3.3 Experiment to predict obesity

In this section, we will predict childhood obesity at 2 years, and use the whole database for training and testing. We used the same attribute selection function, as we did in the last experiment. The entire database is used with 67% of the samples randomly selected for training, and the other 33% for testing. Decision trees (C4.5), association rules (Apriori), Support Vector Machines (SVM), naïve Bayes, Bayesian network, and neural networks are used for prediction. The results are shown in Fig. 3, 4 and Table 7.

Fig. 3
figure 3

Indications at 2 years of obesity at 3 years, using decision trees (C4.5)

Fig. 4
figure 4

Indications at 2 years of obesity at 3 years using association rules (Apriori)

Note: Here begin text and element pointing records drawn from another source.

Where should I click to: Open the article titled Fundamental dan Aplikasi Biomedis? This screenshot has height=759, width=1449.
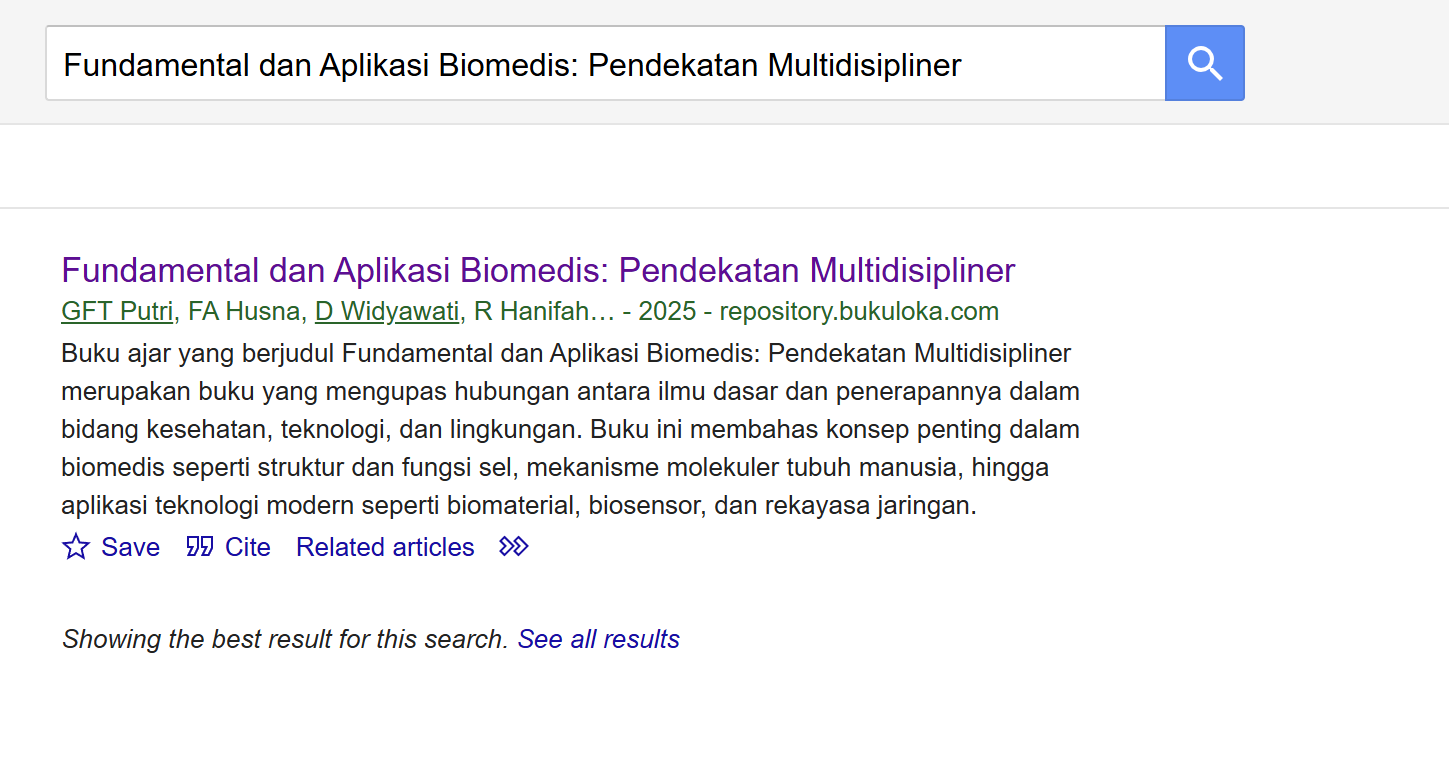click(537, 270)
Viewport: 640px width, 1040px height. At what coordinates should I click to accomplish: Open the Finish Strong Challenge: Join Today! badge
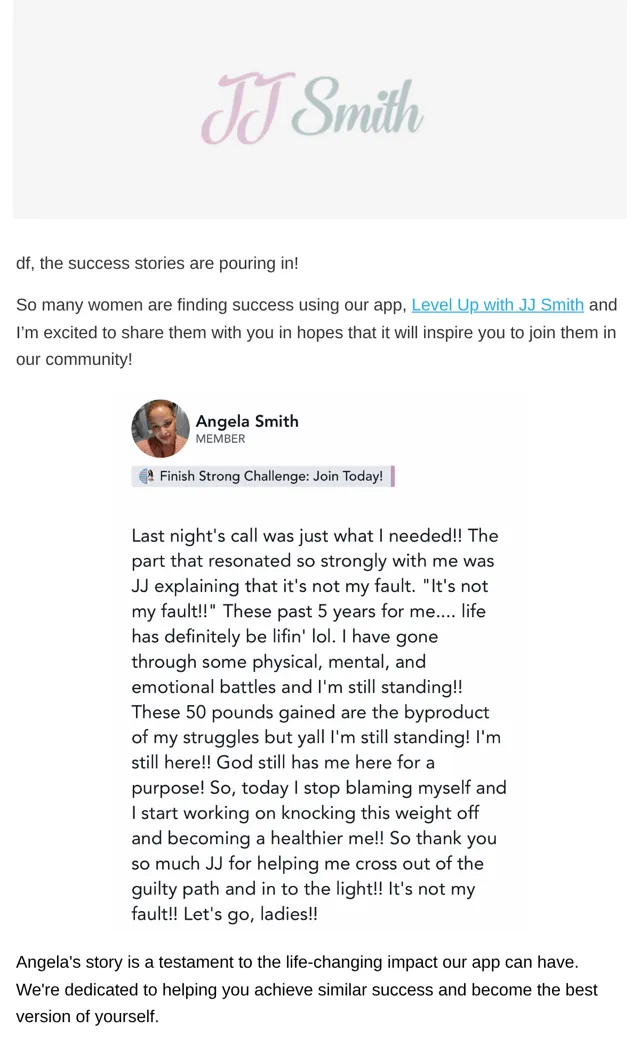[x=261, y=476]
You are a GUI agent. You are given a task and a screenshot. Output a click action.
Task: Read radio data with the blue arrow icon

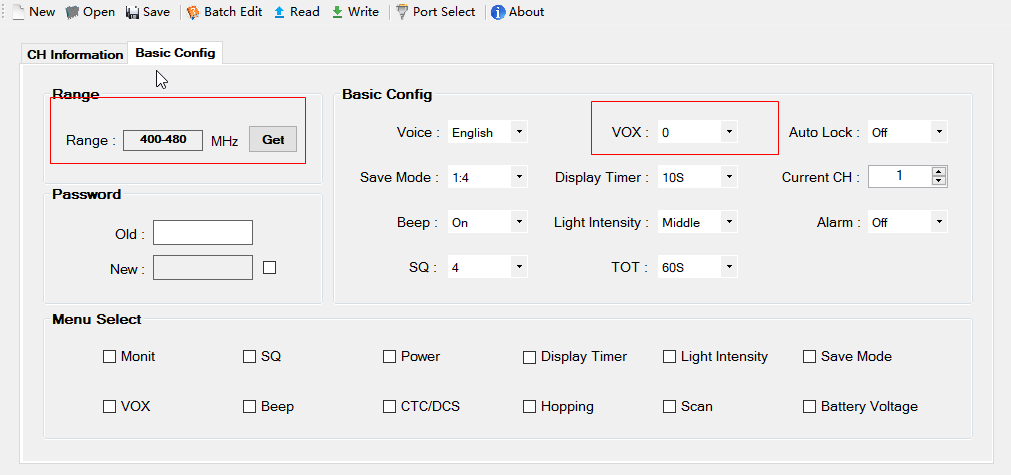pyautogui.click(x=280, y=12)
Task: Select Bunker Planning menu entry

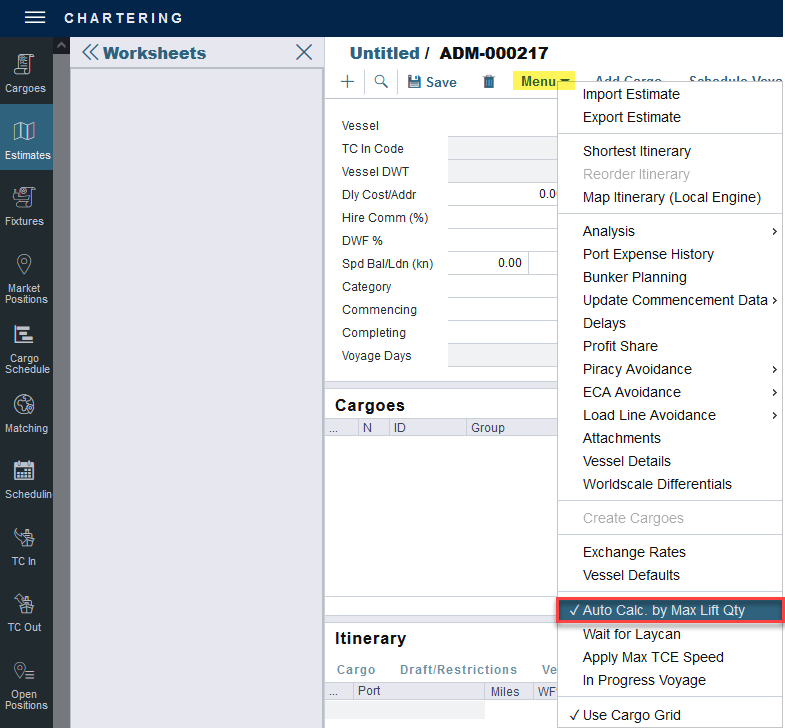Action: pyautogui.click(x=634, y=277)
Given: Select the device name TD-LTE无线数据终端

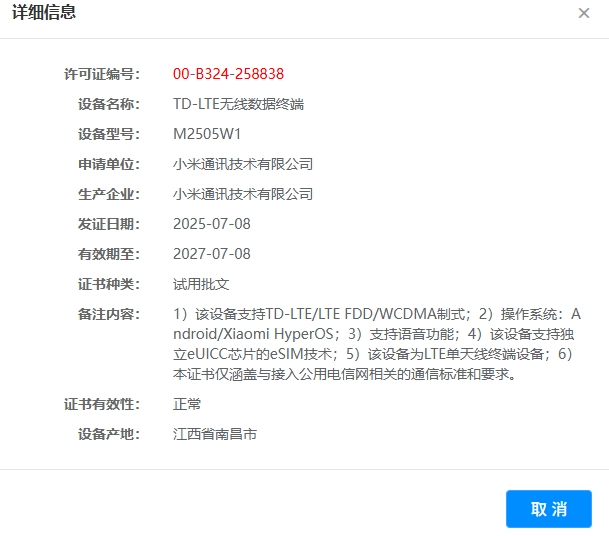Looking at the screenshot, I should point(238,104).
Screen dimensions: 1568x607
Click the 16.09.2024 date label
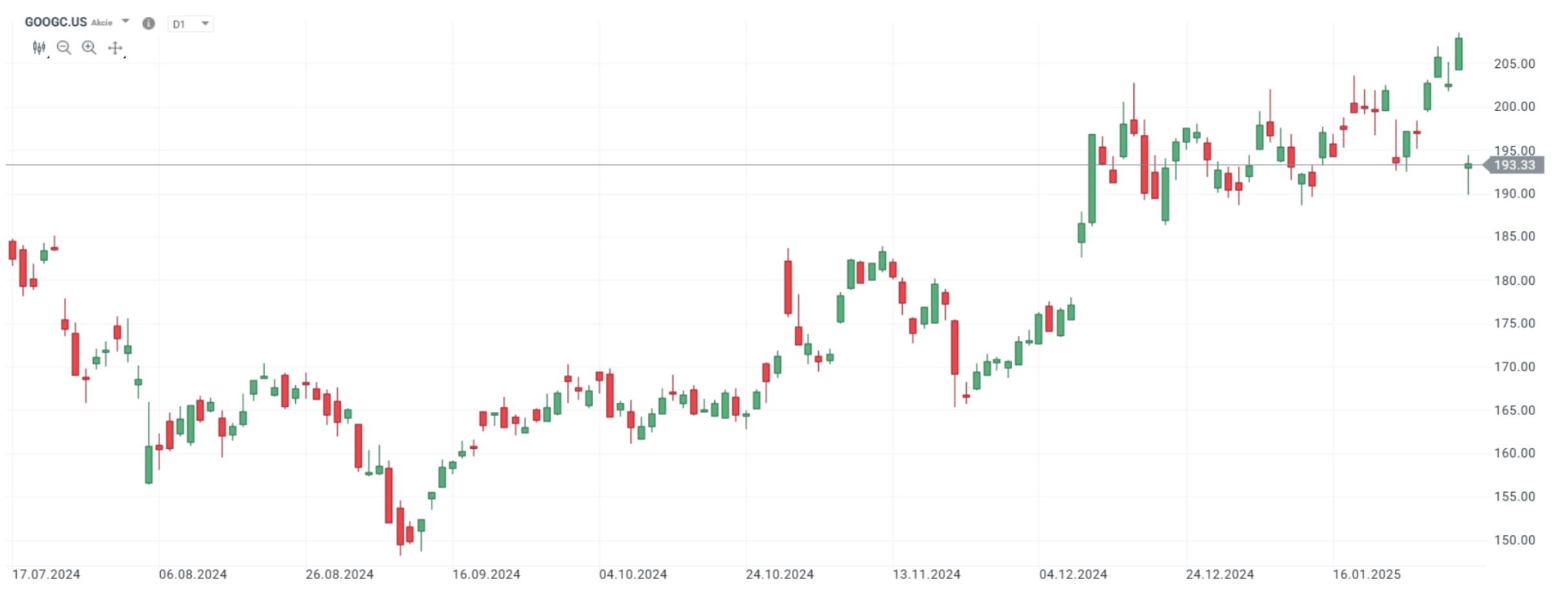coord(486,574)
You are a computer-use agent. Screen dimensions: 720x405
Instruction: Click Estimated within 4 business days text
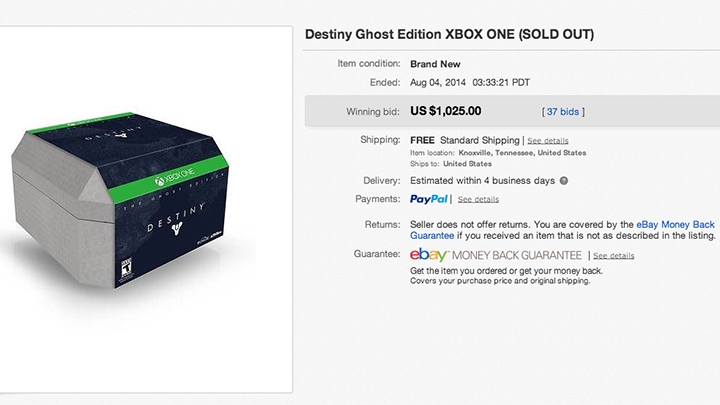coord(482,181)
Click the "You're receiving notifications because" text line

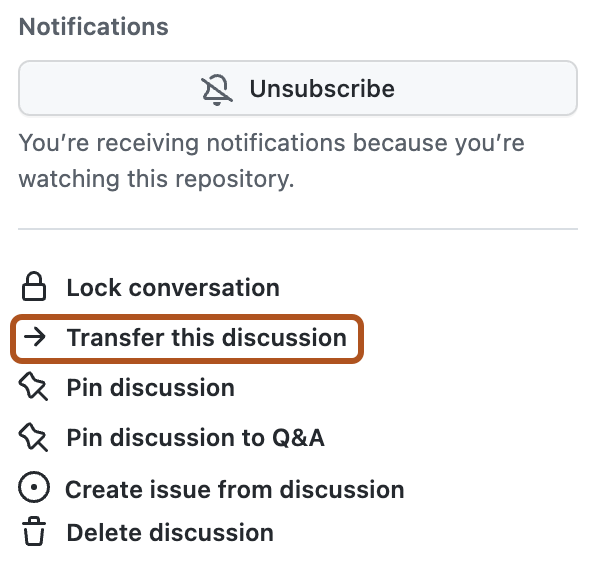[x=271, y=144]
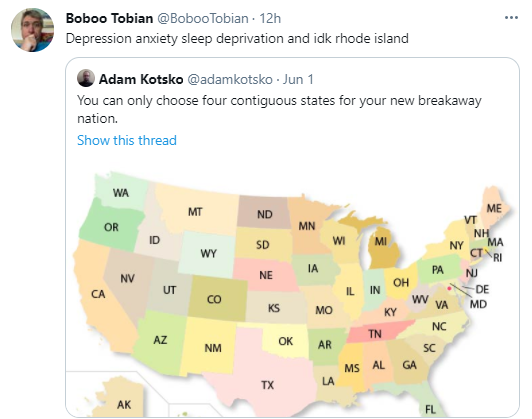Click the RI label on the map
The height and width of the screenshot is (419, 532).
(497, 258)
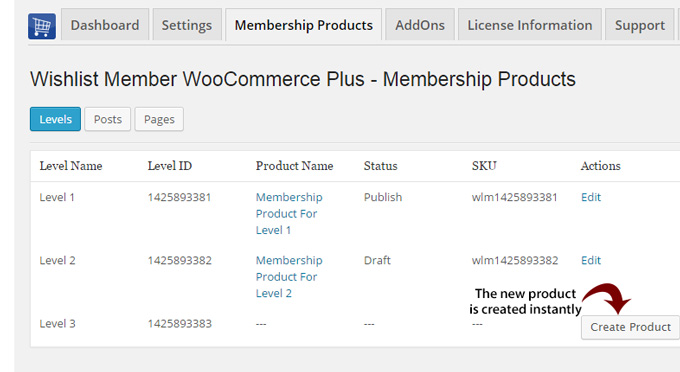
Task: Click the SKU column header
Action: click(x=484, y=166)
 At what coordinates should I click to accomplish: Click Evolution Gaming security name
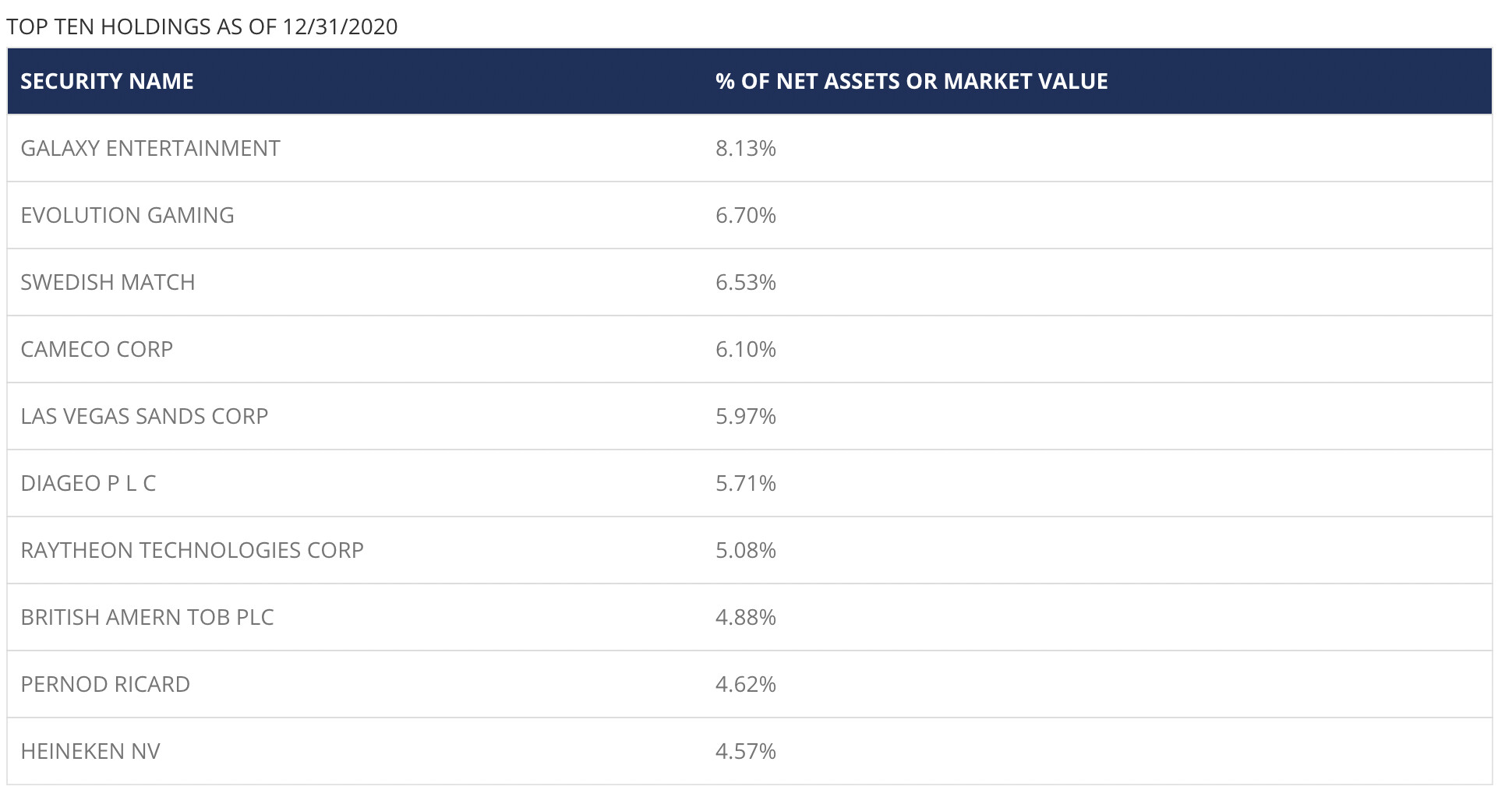(x=127, y=216)
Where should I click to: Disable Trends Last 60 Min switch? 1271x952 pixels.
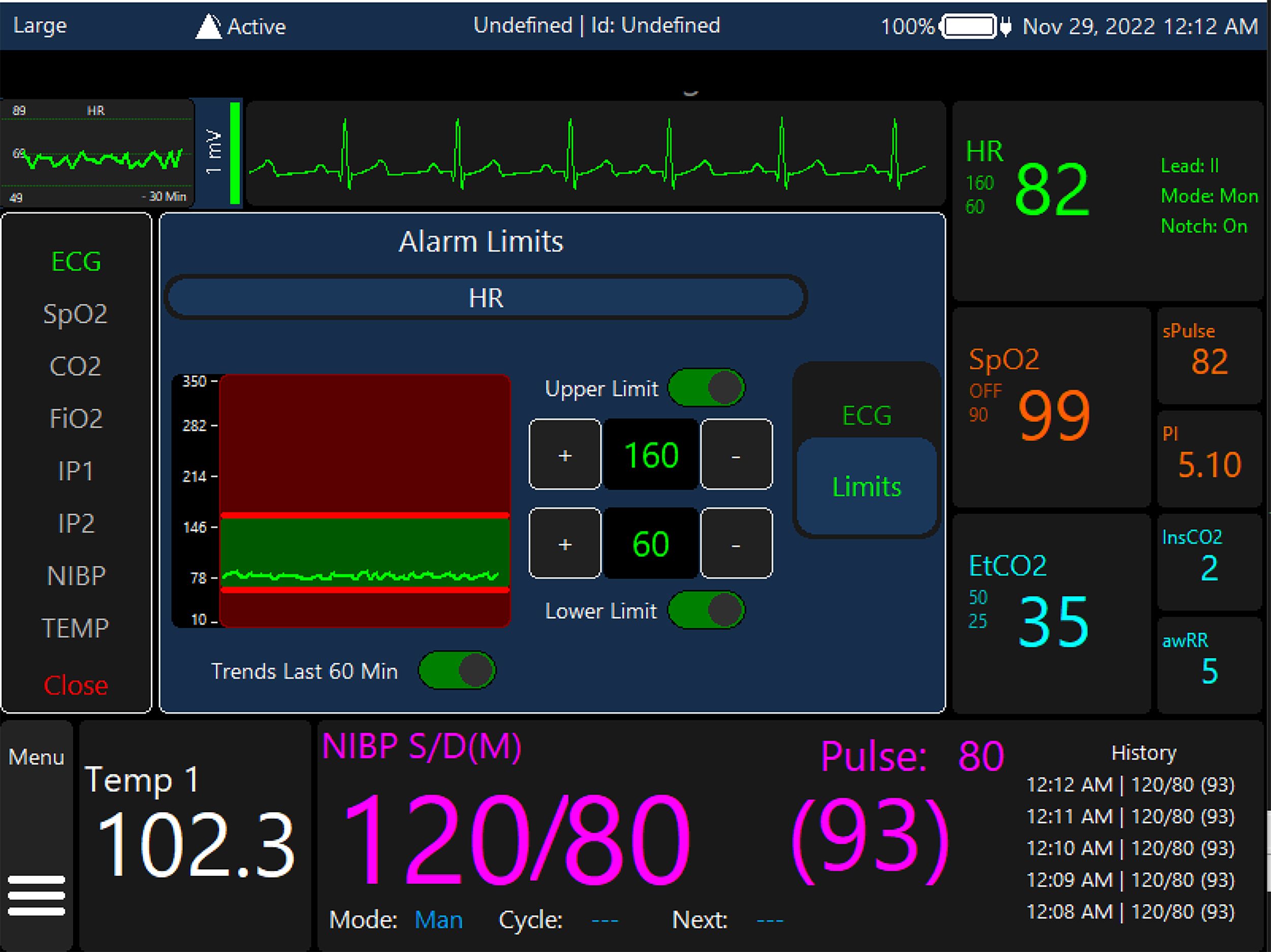click(457, 670)
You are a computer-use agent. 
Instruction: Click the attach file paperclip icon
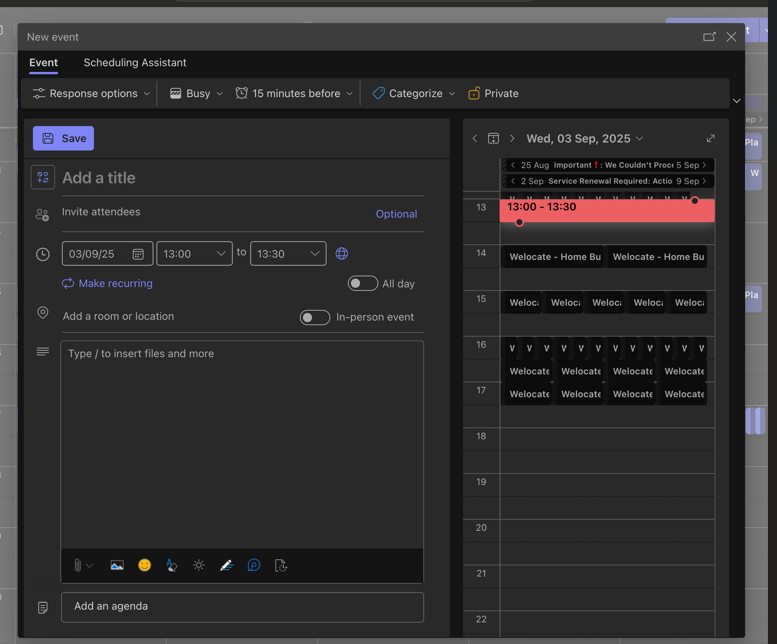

Table 7 Prediction rate of obesity from related values obtained via different algorithms using the data recorded before 2 years old

Analysis

Seven algorithms have been used to predict obesity from the data recorded by 2 years old. All the results are relatively poor both for sensitivity and positive predictive value. Both naïve Bayes and the Bayesian network predict 62% of the obese cases when the children are around 2 years old, but at the same time, many lean cases are predicted to be obese, which make the positive predictive value lower than other algorithms. As was discussed earlier, for childhood obesity, sensitivity is most important. It should be noticed that when using a Bayesian network, no relationship appears to have been found among the attributes. As the Bayes network is much more computationally demanding, and as it has the same results as naive Bayes, naive Bayes is preferred.

The analysis suggests that obesity prediction at an early age is difficult. Part of the reason lies in the fact that the number of obesity cases is too small, being only 3.29% of the whole database. The samples between the two classes are seriously out of balance, this makes the analysis problematic; in addition, many non-obese samples are similar to obese samples at an early age.

4 Summary

In this paper, different ‘data mining’ algorithms have been applied to the prediction of overweight and obese children in their early years, based on the Wirral database. Generally speaking, prediction from early ages is difficult, partly because the reasons leading to overweight and obesity are complicated, involving not only physiological but also genetic, sociological and even psychological factors. The highest overweight prediction rate is 55–60% in this work. To get better prediction rates, more attributes may need to be recorded.

To compare the interpretation ability:

  1. 1)

    decision trees and association rules are popular for their ease of interpretation (Osei-Bryson and Giles 2006), but both fail to give appropriate rules here.

  2. 2)

    Bayesian networks identify relationships among the attributes; however, they do not work well here, as they could not identify any rule, although their prediction rate is relatively high.

  3. 3)

    The interpretation ability of the algorithms appears too weak for the Wirral database, and they can only indicate some very simple rules.

To compare accuracy:

  1. 1)

    the prediction rates from logistic regression, decision tree and association rules are poor;

  2. 2)

    The neural network performs better than the above mentioned algorithms, but not as well as the Bayesian algorithms and SVMs.

  3. 3)

    SVMs have better sensitivity prediction rate than Bayesian algorithms, while Bayesian algorithms outperform SVMs in terms of overall prediction rate.

To summarise, SVM and Bayesian algorithms appear to be the best two algorithms for predicting overweight and obesity from the Wirral database. Generally, the results of this work have improved the prediction accuracy when compared to logistic regression and thus begun to show the value of incorporation of non-linear information in epidemiological prediction. In future work we plan to compare SVM and Bayesian algorithms with statistical models that are a more complete representation of the problem than logistic regression. Specifically, this will involve instrumental variable models using multi-level latent variable regression techniques to estimate unmeasured intermediating factors and handle the autocorrelation of growth measures over time.